▶ What the task asks:
Please decide whether each of the statements below agrees with the passage on Rory McIlroy and Shane Lowry, answering yes or no and quoting the words of the passage that settle it. 1. Lowry pays for his flights on McIlroy's plane. 2. Lowry is taller than McIlroy. 3. McIlroy and Lowry won the Zurich Classic together.

╭─ Passage given

The Homegrown Heroes

This year's final major at Portrush may or may not add another thrilling chapter to Rory McIlroy and Shane Lowry’s friendship. But if one of them wins, we know with whom he will be drinking on Sunday night.

Rory and Shane, Shane and Rory. If you were making a buddy movie about professional golfers you couldn’t come up with a better duo. McIlroy is an all-time talent, intense and sometimes edgy, a golfing romantic, a voracious reader prone to introspection and occasional bouts of ennui. Lowry towers over his friend, his red beard and deep laugh turning him into Ireland personified. He has a set of hands as good as his Hall of Fame-bound pal and, though he never makes grand pronouncements about his place in history a la Rory, Shane is deeply prideful. Together they have turned into golf’s Batman and Robin, side-by-side in a near Ryder Cup brawl in a parking lot in Rome, on a stage in New Orleans belting out Journey after winning the Zurich Classic together, clinking glasses as they travel the world in McIlroy’s G-VI; Lowry flies for free and to show his gratitude always brings a couple bottles of expensive wine. “He can drink more than me!” says Lowry, who in private often refers to McIlroy as “the little fooker.”

╰─
╭─ Records

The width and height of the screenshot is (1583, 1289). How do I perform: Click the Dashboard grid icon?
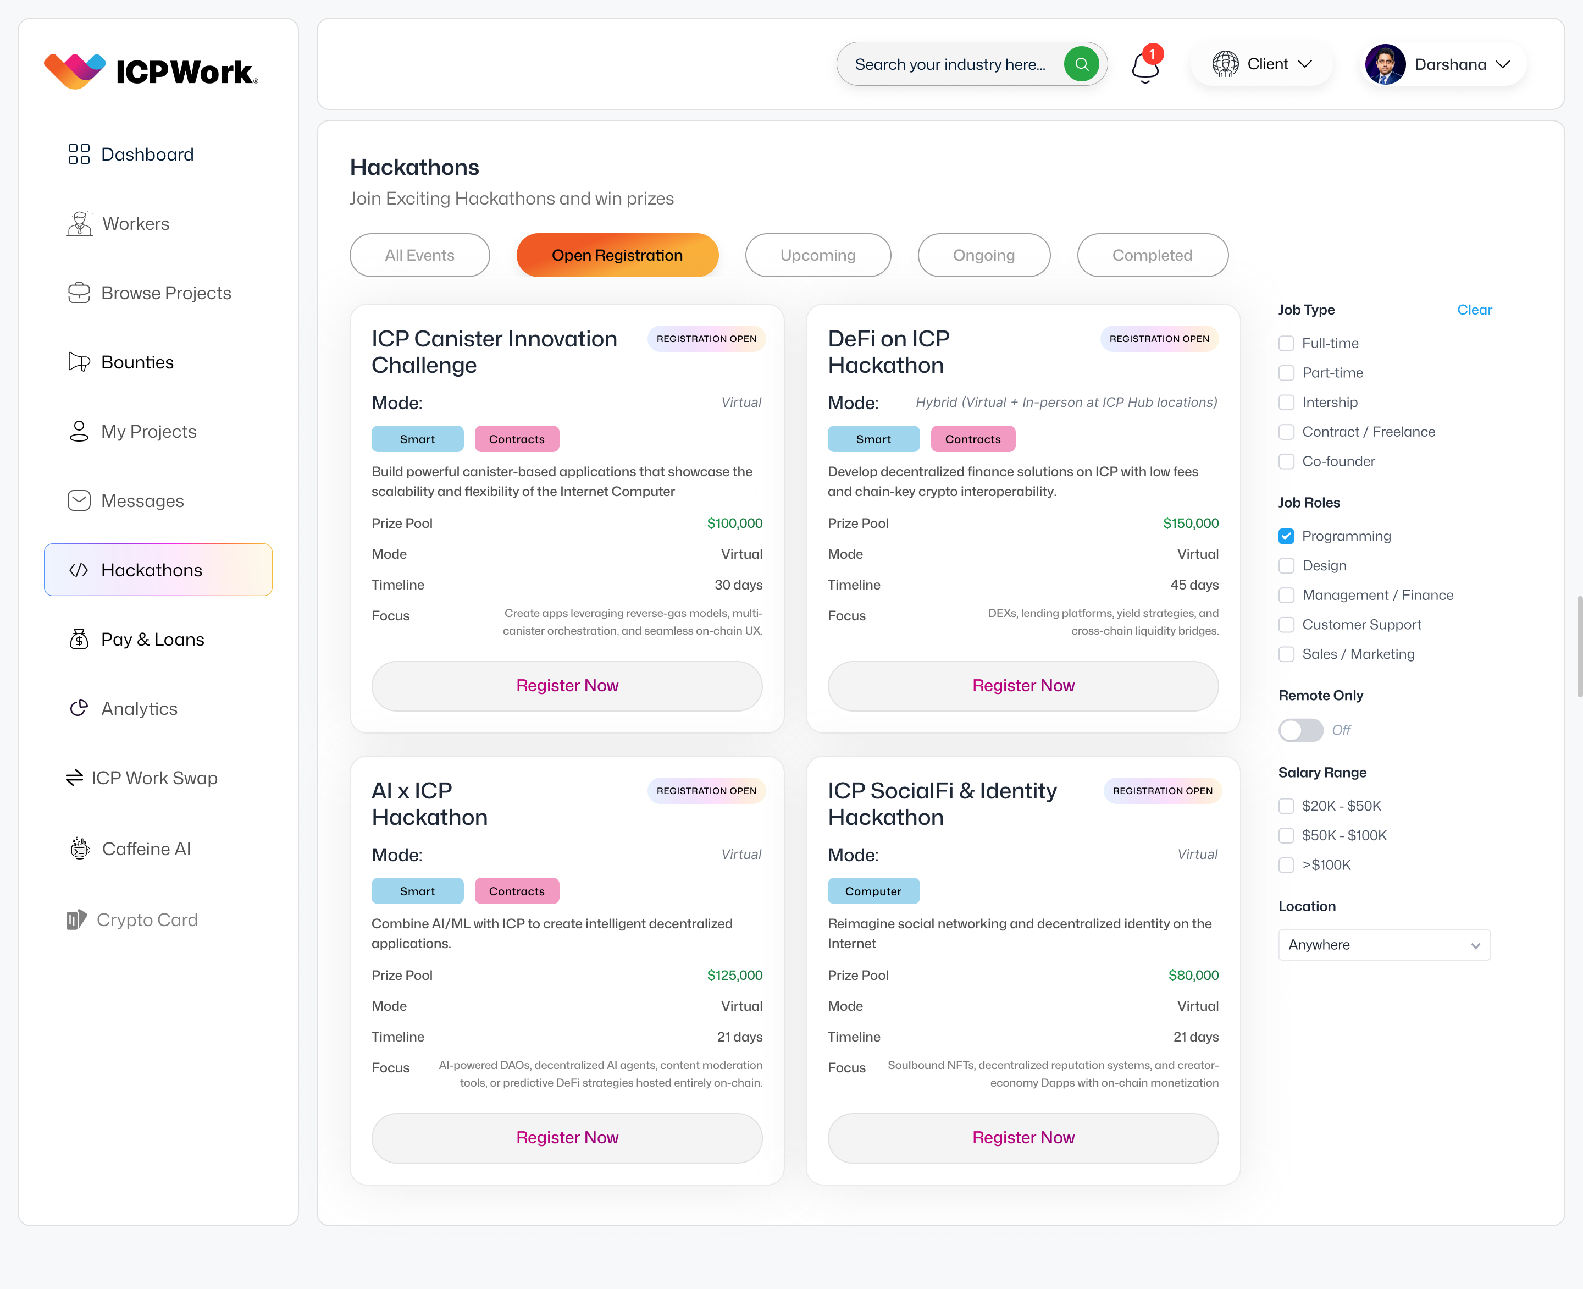(79, 154)
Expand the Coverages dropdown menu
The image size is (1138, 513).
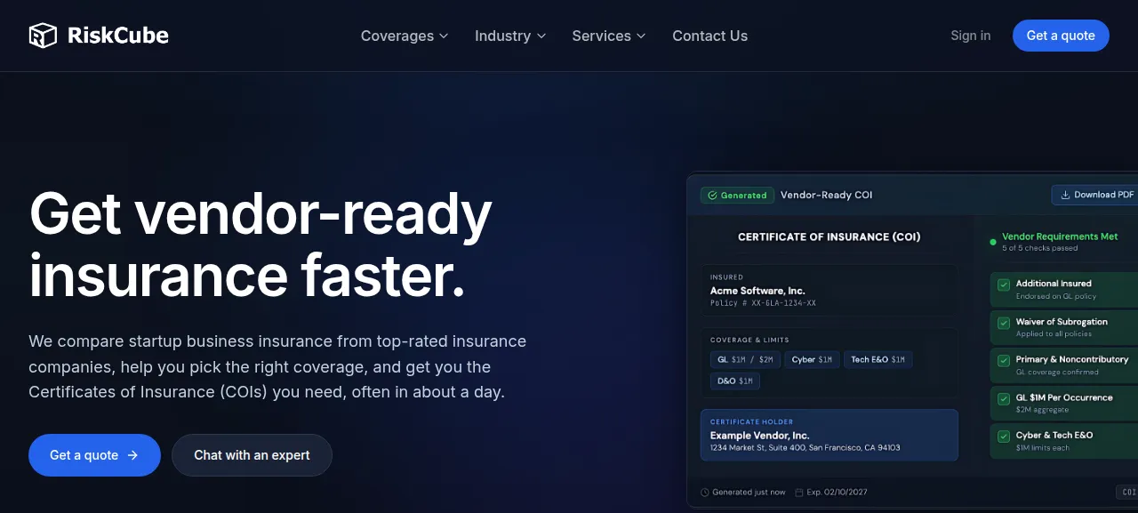(x=405, y=36)
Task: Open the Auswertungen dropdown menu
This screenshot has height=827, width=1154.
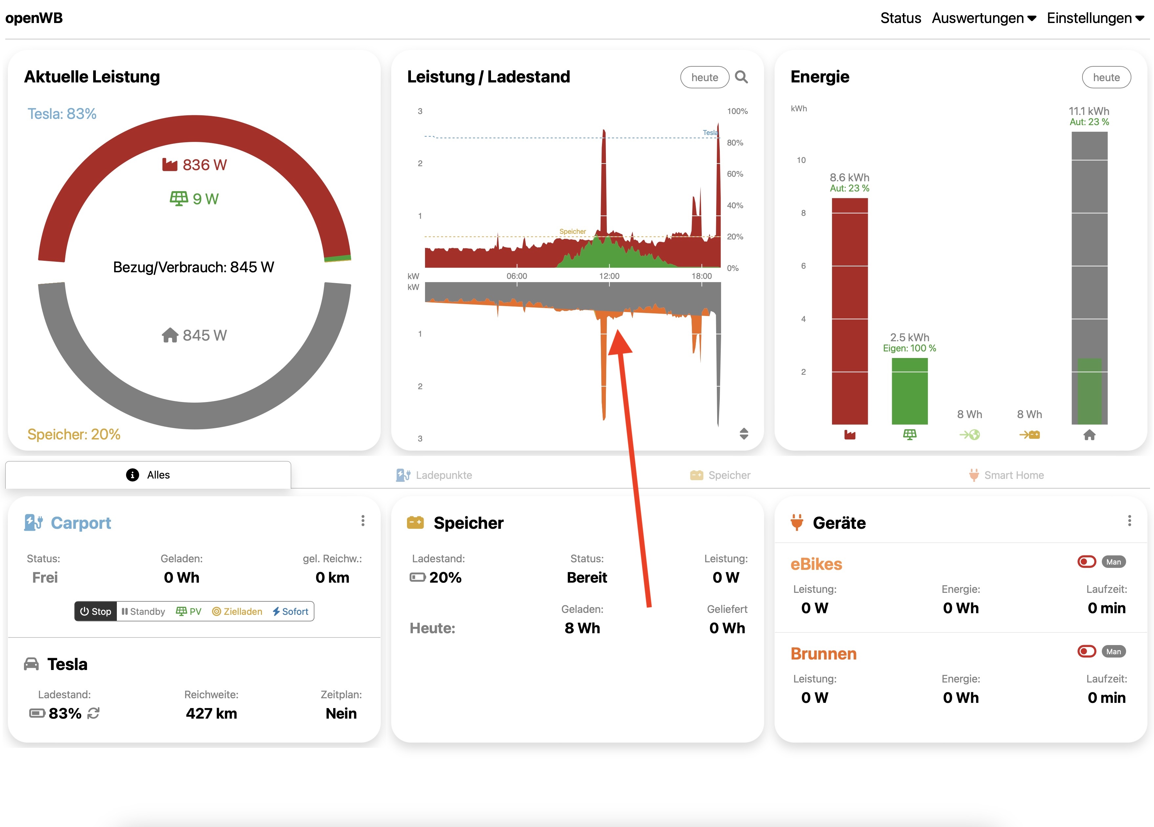Action: click(x=984, y=18)
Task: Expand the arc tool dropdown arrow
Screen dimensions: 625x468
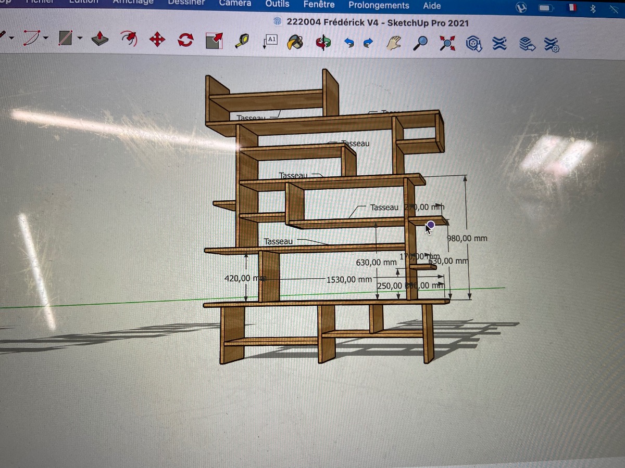Action: [46, 37]
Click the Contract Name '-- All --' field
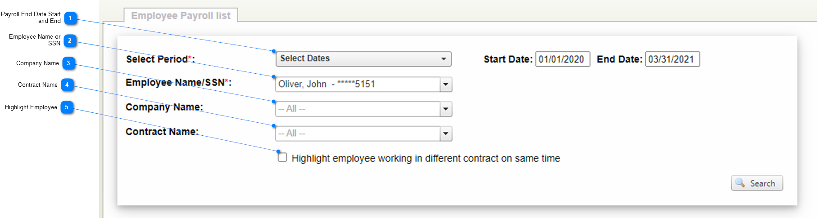817x218 pixels. tap(358, 133)
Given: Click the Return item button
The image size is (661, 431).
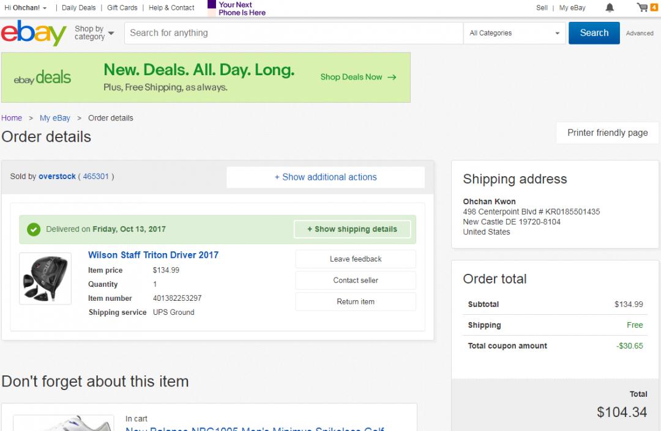Looking at the screenshot, I should pyautogui.click(x=356, y=302).
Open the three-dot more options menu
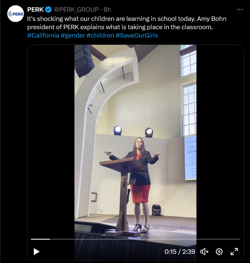250x263 pixels. point(240,9)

╰─

▶ Finished exercise:
1. No: "Lowry flies for free and to show his gratitude always brings a couple bottles of expensive wine."
2. Yes: "Lowry towers over his friend"
3. Yes: "on a stage in New Orleans belting out Journey after winning the Zurich Classic together"